OwnCloud version six was released last week, and part of the release was a pretty major new feature: real-time collaborative editing of ODF documents (the format used by Libreoffice, Calligra, etc.). Although Etherpad has supported collaborating on simple text document for a while now, this is the first Free Software equivalent to Google Docs. From the article: "WebODF is a javascript library that lets you display ODF files in your browser. Think of it as PDF.js, but for ODF. You just throw a webodf.js script on your server, and do a couple of javascript calls to render an ODF file. It works completely client-side, no serverside ODF processing required. ... The collaborative server, included with OwnCloud Documents, lets users join a 'session', which is basically a document with a history of edit operations. Operations are small units of edits (think 'commits'). In a collaborative session, we use Operational Transformation techniques to make sure that operations fired by various clients will eventually result in a consistent state everywhere. When a new client joins an existing session, all earlier operations are played-back for it to reach the current state.
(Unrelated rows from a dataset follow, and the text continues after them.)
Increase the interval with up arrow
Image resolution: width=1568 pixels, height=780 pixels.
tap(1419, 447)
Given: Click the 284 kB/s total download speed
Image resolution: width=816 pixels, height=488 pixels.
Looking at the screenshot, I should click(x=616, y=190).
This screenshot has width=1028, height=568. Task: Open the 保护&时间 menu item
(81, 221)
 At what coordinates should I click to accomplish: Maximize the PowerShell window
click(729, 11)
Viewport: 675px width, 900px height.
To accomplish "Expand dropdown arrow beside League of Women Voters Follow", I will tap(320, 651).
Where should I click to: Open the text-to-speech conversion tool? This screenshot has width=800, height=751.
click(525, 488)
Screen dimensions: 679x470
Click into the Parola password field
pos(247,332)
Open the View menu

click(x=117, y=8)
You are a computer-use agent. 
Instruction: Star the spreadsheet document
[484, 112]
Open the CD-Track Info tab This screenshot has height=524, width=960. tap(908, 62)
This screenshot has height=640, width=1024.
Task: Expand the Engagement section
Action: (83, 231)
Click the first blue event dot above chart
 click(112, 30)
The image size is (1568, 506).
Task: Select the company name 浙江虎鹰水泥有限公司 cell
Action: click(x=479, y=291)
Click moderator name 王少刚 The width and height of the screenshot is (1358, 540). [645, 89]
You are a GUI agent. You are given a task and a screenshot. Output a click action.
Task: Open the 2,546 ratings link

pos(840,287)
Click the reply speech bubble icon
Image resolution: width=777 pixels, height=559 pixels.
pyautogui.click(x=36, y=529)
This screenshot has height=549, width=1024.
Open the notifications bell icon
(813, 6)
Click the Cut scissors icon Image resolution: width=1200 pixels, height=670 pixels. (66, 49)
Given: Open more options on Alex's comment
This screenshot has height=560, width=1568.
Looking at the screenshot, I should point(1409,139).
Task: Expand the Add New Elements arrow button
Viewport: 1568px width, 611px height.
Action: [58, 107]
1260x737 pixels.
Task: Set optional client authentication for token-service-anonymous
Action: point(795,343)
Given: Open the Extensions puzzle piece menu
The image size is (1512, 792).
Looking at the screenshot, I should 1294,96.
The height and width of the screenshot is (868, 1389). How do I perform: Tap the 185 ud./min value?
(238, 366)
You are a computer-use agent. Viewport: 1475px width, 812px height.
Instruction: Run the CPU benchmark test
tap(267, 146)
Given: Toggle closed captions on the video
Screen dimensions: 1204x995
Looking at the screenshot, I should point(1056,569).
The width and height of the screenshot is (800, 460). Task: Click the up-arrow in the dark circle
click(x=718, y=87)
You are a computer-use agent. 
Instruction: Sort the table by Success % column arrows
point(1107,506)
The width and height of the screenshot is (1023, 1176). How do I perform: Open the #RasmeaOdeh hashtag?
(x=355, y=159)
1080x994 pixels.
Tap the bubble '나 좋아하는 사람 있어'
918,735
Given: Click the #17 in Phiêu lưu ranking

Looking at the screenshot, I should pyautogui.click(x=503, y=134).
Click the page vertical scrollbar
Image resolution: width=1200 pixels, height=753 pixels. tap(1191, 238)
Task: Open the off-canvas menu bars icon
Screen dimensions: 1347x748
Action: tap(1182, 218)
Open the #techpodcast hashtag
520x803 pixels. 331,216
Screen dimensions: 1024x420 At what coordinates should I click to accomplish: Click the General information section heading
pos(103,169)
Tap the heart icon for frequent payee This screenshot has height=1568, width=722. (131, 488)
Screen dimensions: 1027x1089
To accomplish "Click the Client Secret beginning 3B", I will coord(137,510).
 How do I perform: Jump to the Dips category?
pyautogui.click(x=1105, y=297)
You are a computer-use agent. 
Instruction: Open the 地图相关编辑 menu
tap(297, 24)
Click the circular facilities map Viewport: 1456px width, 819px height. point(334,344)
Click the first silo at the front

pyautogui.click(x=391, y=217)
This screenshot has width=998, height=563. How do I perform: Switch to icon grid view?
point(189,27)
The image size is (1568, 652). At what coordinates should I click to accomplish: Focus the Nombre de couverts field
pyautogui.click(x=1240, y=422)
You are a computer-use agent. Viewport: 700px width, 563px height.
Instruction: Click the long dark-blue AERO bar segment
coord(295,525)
Note that this editing is not turn-based; this is true inline collaborative editing where users can join a document and start editing straight away." As always, source is available.

3 of 73 comments (clear)

  1. Not the first:AbiCollab has been running for years by msevior · · Score: 4, Informative

    AbiWord and AbiCollab have been providing a free real-time document collaboration service in the cloud for 4 years.

    See:

    https://abicollab.net/

  2. Re:Dropbox drop-in replacement? by MightyMartian · · Score: 4, Informative

    As a company that has government contracts forbidding us from storing data outside of canada, this library is very good news.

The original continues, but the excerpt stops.